Though economic data has again been somewhat mixed, official land prices as of January 1, 2008 showed that Tokyo real estate prices rose 6.7% from a year ago, the second consecutive year-over-year gain. Osaka and Nagoya real estate prices also increased 3.4% and 3.8%, respectively. Meanwhile, average national land prices rose 1.7%.

February’s consumer price index (CPI) jumped 1.0% from the previous year. The last time the CPI reached such a notable high was 10 years ago when it hit 1.8% in March 1998 due to higher energy and food prices. Salaries in February also increased 1.3% from the previous the year due to faster employment growth for full-time jobs compared to temporary jobs.

One more encouraging economic data point in February was stronger-than-expected export volume despite the U.S. slowdown. Considering global imports into the U.S. have been flat all year, Japanese exports are successfully diversifying trading partners toward non-U.S. countries. That said, slowing demand for autos in the U.S. will have a substantial impact on the Japanese auto sector. Market research firm J.D. Power, which conducts annual surveys of the automotive industry, recently revised its forecast of U.S. auto demand to 14.9 million units from the previous 15.7 million—the lowest level since 1995.
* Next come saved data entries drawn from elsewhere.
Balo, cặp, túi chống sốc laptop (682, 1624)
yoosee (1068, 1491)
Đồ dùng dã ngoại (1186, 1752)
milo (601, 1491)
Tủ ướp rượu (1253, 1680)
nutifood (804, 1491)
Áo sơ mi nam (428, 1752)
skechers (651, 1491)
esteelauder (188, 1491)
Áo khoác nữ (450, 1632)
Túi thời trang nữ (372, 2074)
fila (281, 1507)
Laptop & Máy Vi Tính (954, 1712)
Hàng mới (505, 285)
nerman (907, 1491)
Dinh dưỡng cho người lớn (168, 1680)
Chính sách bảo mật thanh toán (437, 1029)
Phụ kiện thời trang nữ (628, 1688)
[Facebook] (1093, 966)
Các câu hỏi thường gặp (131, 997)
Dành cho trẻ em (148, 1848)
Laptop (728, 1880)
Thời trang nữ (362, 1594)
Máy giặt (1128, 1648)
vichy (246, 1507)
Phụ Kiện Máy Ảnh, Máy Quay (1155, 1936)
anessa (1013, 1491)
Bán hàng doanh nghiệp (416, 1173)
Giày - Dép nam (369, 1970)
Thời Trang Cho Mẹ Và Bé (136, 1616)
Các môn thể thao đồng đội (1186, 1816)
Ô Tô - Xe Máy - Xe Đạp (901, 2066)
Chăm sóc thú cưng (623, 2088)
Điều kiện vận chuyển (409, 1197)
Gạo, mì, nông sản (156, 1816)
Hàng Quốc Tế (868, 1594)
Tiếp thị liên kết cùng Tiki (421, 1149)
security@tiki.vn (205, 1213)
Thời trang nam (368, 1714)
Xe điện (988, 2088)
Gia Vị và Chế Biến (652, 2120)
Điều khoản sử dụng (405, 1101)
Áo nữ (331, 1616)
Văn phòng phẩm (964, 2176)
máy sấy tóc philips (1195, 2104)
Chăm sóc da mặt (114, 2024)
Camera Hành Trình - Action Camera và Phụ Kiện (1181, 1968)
In one of the more disturbing developments of the month, parliamentary disputes between Japan’s two leading political parties, the Liberal Democratic Party (LDP) and the Democratic Party of Japan (DPJ), have delayed the appointment of the new Bank of Japan (BOJ) governor. As a result, the BOJ is now led by an acting governor, Masaaki Shirakawa, who was recently elected vice governor by both the LDP and DPJ. This is the first time the BOJ governor post has been vacant in the last 63 years.

Korea

During the month, the Korea Composite Stock Price Index (KOSPI) declined 0.45% (in local currency terms) to 1,703.99 and the Korea Securities Dealers Automated Quotation (KOSDAQ) declined 1.6% to 645.45. In general, exporters such as IT firms and automakers led the market.
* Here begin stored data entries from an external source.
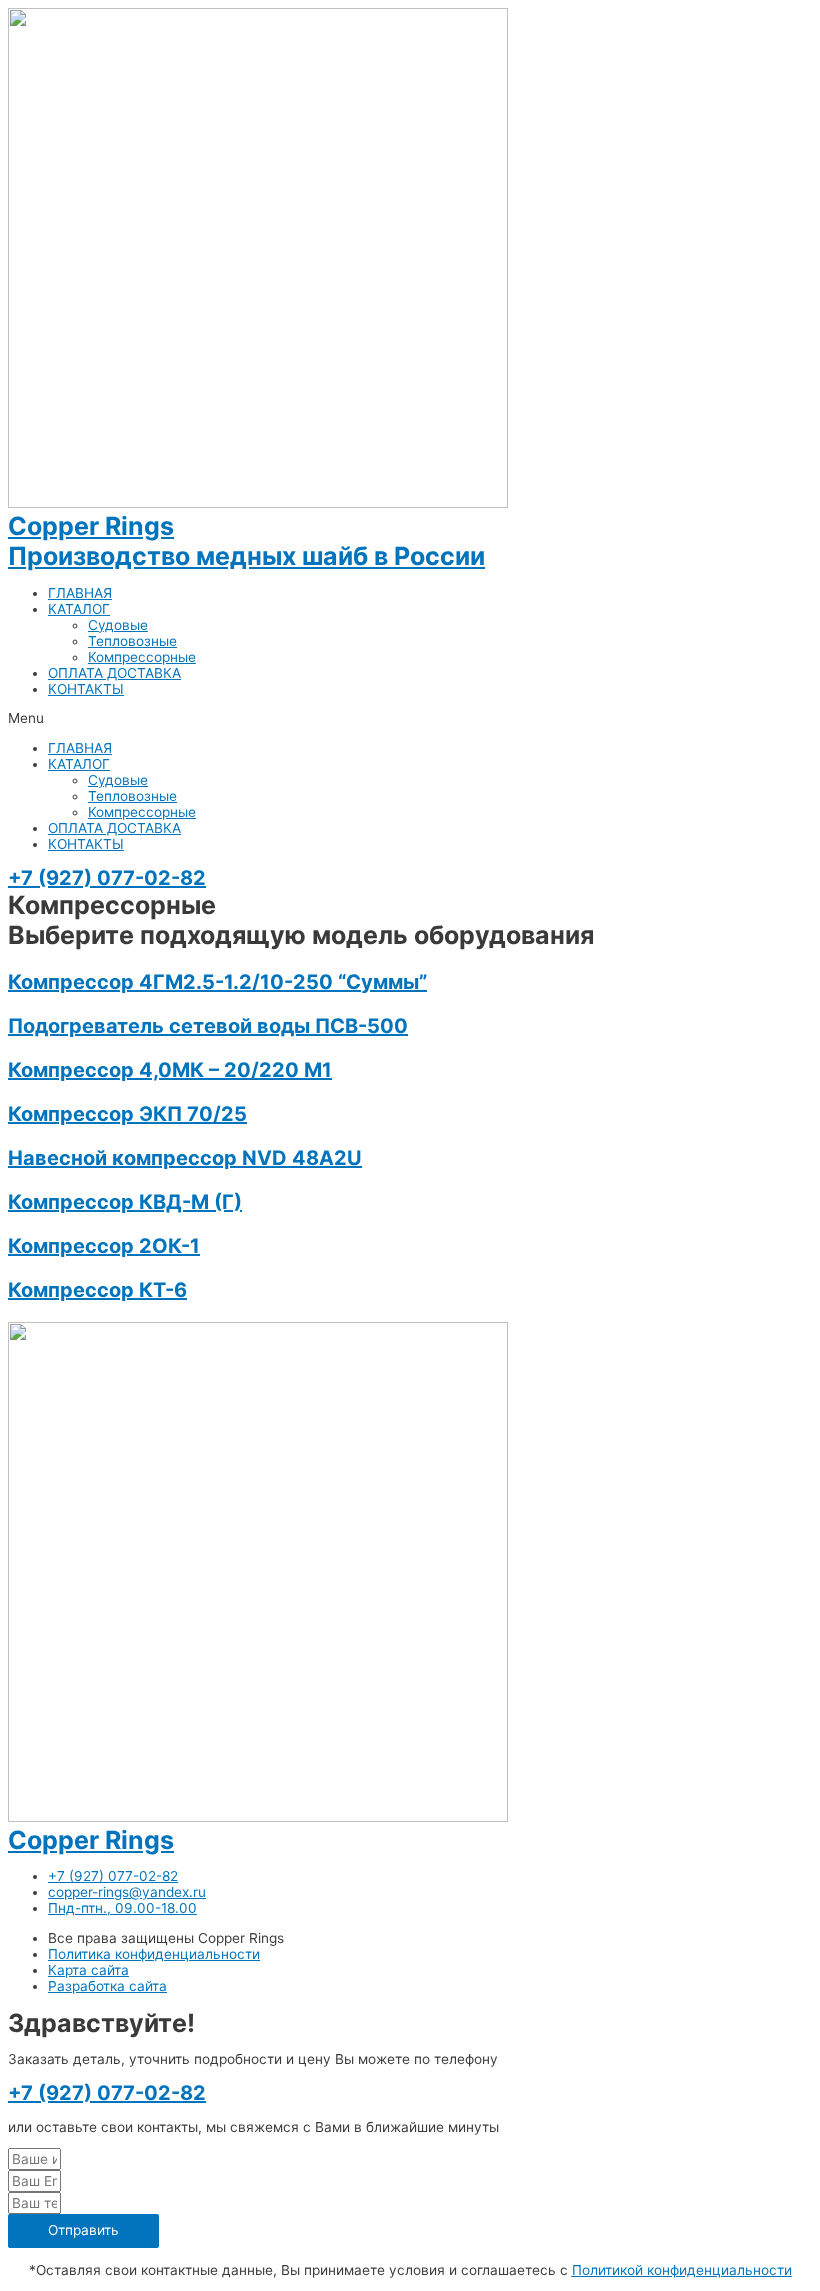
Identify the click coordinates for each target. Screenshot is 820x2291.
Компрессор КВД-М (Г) (125, 1202)
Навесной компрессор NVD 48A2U (185, 1158)
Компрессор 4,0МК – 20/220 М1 (170, 1070)
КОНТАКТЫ (86, 689)
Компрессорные (142, 657)
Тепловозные (132, 641)
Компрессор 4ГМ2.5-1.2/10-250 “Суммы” (217, 982)
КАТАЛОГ (79, 609)
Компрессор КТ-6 (97, 1290)
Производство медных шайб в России (246, 556)
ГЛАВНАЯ (80, 593)
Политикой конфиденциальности (682, 2270)
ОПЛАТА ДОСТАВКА (114, 673)
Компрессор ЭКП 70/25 (127, 1114)
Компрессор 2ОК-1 (104, 1246)
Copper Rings (91, 526)
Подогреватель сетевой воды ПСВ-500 (208, 1026)
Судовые (118, 625)
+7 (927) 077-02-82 (107, 878)
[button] (410, 718)
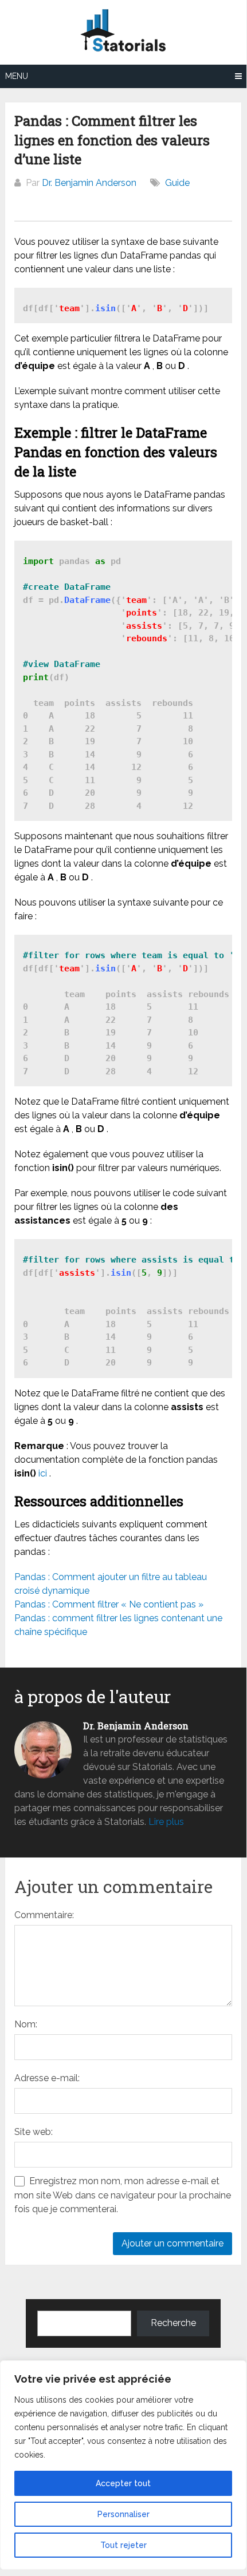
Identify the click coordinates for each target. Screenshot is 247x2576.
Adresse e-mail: (47, 2078)
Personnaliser (123, 2514)
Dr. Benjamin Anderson (89, 182)
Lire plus (166, 1821)
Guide (177, 182)
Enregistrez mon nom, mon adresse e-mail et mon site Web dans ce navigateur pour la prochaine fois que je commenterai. (122, 2195)
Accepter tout (123, 2483)
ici (42, 1473)
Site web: (33, 2131)
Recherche (173, 2322)
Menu (16, 76)
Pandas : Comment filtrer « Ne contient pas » (108, 1604)
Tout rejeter (123, 2545)
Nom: (25, 2024)
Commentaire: (44, 1915)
Foreign exchange markets were volatile during the month; the Korean won tumbled below 1,020 won per U.S. dollar, before recovering somewhat to end the month 5% lower than the prior month. Though there is no definitive explanation for the market volatility, many opinions have surfaced among media and market commentators. Some contributing factors include Korea’s trade deficit as well as the arguably healthy debate between its conservative central bank and its growth-oriented new Finance Minister, Kang Man Soo. Kang has commented on the need to lower the current Bank of Korea benchmark rate of 5% in order to boost investments and narrow the gap with the U.S. Fed rate. He has also called for a weaker won. In response, the head of the central bank expressed concerns over inflation and increased liquidity in the market, implying his support for the current monetary policy. The mixed comments by policy makers may have fueled the market volatility.
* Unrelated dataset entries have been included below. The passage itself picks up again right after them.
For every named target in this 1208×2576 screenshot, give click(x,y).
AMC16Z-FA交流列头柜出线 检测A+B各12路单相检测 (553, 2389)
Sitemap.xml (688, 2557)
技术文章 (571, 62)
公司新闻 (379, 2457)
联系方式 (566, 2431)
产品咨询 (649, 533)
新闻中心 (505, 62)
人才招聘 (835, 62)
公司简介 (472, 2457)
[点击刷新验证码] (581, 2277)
South Korea’s March trade balance recorded a deficit of $670 million. The deficit declined from $1.25 billion in February, and is a further improvement from the January deficit of $3.79 billion. A global commodity boom led to a higher import growth of 25.9% compared to an export increase of 19%. By product category, oil and petrochemical product exports grew about 62.3% and 24.4%, respectively, while crude oil imports increased 42% year-over-year. Exports of mobile phones and machinery also rose 42.2% and 28.7%, respectively. By destination, China, Latin America and the Middle East continued to record strong growth.

In March, South Korea’s consumer price index rose 3.9%, slightly higher than the central bank’s inflation target of 3.5%. Upcoming general elections for National Assembly members are planned for April 9. Details of the new administration’s deregulation and economic growth plans are expected to be released after the elections.


March 31, 2008


The view and information discussed in this article are as of the date of publication, are subject to change and may not reflect the writer's current views. The views expressed represent an assessment of market conditions at a specific point in time, are opinions only and should not be relied upon as investment advice regarding a particular investment or markets in general. Such information does not constitute a recommendation to buy or sell specific securities or investments vehicles.